Not everyone has an “expert-level skill” in the field of digging a pine tree. So, to avoid risks and potential damages, it is always recommended for all to follow the given tips before you start digging pine trees –

  • Possibly in the winter, pine trees appear to be dormant. And that is the right time to dig them up.
  • To keep the pine tree well-hydrated after digging up, it is recommended to water the surrounding of the base at night before removing.
  • Avoid taking off pine trees using a 4-feet + wide branch spread. Otherwise, it may give you a hard time dealing with the digging period being larger.
  • Last but certainly not least, collect every single necessary piece of equipment before you start digging up. Because using the wrong tool can give you nothing but disappointments!

Frequently Asked Questions (F.A’Q’s):

How Wet Should the Soil be to Dig Up a Pine Tree?

As per experts’ recommendation, the soil requires to be dampened as deep as five inches. In this way, you will find it easier to dig up.  

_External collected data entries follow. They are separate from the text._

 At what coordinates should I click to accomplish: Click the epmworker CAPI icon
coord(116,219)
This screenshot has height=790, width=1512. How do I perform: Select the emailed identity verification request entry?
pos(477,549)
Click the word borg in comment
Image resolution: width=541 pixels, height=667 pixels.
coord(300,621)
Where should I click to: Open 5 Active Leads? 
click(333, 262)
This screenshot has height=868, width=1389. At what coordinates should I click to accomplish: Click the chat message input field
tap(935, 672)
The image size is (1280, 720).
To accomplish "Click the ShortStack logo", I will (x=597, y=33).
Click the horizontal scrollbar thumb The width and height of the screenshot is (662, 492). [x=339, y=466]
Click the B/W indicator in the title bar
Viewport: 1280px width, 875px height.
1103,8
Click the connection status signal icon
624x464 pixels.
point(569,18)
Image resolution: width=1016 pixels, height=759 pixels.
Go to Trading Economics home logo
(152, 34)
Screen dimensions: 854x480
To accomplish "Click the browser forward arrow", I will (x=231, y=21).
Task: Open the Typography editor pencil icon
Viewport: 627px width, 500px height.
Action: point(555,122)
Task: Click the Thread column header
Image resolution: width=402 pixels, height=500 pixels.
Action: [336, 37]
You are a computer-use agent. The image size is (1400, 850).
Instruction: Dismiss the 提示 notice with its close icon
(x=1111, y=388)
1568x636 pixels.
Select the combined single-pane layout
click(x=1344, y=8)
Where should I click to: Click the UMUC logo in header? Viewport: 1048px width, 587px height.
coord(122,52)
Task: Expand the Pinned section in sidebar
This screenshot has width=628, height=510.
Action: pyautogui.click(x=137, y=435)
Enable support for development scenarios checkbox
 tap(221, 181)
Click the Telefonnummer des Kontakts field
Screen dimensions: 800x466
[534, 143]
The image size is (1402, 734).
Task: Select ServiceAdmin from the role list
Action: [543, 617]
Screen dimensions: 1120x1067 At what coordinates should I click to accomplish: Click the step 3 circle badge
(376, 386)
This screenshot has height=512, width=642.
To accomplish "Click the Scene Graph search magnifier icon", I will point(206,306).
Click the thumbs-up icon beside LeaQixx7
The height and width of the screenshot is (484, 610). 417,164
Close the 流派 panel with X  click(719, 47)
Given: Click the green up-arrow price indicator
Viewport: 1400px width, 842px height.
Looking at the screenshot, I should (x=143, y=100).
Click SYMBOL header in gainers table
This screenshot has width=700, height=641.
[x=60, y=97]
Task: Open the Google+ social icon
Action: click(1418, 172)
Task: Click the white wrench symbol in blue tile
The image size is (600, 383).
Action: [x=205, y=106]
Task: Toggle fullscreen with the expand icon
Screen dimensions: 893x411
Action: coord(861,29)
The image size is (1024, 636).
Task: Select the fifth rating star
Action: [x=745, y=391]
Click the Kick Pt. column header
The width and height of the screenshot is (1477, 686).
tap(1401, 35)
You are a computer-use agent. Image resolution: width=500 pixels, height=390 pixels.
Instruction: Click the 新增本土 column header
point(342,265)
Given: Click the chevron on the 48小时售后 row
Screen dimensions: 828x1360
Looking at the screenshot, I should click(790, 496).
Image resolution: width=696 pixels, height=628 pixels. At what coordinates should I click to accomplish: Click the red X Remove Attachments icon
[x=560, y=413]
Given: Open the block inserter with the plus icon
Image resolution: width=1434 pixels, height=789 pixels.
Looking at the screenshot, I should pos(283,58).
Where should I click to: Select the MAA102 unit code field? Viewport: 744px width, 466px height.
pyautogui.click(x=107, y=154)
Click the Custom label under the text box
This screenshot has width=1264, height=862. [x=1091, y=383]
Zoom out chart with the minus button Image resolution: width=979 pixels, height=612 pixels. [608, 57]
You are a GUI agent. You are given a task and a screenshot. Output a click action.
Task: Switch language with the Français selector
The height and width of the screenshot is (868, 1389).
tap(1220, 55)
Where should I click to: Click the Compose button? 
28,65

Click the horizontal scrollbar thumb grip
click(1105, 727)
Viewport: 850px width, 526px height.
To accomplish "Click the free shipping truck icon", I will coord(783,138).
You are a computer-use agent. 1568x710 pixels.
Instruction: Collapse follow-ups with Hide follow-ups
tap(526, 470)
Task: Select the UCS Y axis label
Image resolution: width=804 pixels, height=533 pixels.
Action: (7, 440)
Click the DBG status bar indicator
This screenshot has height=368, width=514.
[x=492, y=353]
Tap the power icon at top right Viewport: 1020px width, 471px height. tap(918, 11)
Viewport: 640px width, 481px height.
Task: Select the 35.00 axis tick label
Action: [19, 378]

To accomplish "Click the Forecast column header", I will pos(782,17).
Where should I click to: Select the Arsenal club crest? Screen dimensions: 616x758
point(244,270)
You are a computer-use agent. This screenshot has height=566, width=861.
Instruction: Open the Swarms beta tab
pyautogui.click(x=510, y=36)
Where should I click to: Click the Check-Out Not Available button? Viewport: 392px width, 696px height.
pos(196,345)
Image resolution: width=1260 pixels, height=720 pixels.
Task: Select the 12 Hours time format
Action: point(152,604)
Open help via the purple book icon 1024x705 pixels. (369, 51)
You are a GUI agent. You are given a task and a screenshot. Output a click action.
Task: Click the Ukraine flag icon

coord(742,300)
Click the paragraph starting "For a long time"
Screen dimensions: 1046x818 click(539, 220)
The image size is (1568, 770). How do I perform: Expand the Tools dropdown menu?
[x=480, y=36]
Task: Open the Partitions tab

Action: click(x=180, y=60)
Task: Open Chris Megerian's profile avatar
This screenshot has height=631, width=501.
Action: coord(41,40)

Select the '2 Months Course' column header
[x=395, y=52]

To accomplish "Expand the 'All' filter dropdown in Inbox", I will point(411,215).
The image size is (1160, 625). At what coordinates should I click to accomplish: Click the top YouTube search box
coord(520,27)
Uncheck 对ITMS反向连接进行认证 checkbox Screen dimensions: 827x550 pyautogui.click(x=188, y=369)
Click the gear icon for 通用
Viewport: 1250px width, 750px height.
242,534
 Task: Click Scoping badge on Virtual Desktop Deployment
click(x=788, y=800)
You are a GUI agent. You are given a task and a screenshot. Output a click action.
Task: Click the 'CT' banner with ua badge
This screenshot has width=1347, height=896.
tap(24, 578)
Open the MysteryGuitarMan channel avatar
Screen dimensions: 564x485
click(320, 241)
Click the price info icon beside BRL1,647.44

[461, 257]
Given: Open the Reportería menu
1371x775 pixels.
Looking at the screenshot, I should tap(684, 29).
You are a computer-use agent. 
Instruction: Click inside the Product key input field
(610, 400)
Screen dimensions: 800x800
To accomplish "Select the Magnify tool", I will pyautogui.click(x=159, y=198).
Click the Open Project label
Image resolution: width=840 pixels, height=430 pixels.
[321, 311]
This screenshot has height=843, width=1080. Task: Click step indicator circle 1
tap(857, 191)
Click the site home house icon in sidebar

Can I Transplant a Pine Tree Immediately After the Removal?

Yes, if you have not done any significant damage to the pine tree’s root system after taking it off, you can smoothly transplant the pine tree right after the removal.

What is the Ideal Period to Transplant Pine Trees?

Early spring or fall season is considered the ideal time to transplant a pine tree. Being an evergreen type, you can get the best outcome within that period of time.

How Deeper Can Pine Tree Roots Be?

Generally, a pine tree’s root can go as deeper as 10 ft., depending on the type of pine tree. Even sometimes, a large-sized pine’s root system may go up to 50 ft.  


A Pine tree’s root tends to get deeper, depending on the type you choose. So chances are the roots will drastically get damaged if you offer too much pressure while pulling them oppositely. Now that you know how to dig up a pine tree safely, I hope you can get the work done smoothly with the right tool, equipment, and technique. 

After the transplantation, I personally suggest you offer adequate water to pine trees’ surroundings at least once a week, keeping them well-hydrated.  

Md Biajid

Meet Mia Biajid, a passionate nature lover. Particularly, he has a deep-rooted connection to the plant. Mia loves to spend time exploring forests and uncovering the secrets held within trees. He always inspires others to appreciate and protect our precious part of the ecosystem.